作業資料 ::
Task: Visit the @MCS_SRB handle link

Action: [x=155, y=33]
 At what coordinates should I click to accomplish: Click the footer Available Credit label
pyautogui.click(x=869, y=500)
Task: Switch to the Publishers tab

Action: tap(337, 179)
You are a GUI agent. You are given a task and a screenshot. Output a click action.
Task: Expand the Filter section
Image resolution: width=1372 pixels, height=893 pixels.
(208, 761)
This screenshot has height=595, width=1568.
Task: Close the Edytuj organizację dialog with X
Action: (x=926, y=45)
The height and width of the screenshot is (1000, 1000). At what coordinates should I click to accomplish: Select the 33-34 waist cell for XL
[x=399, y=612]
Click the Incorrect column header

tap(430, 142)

要件 :: 上の資料のうち、文字列「width」を含む行を一つ残らず書き出してください。大文字と小文字は区別する。

最終回答 ::
Image resolution: width=1372 pixels, height=893 pixels.
This screenshot has height=595, width=1568.
The height and width of the screenshot is (1000, 1000). At what coordinates should I click to accomplish: Select the 33-34 waist cell for XL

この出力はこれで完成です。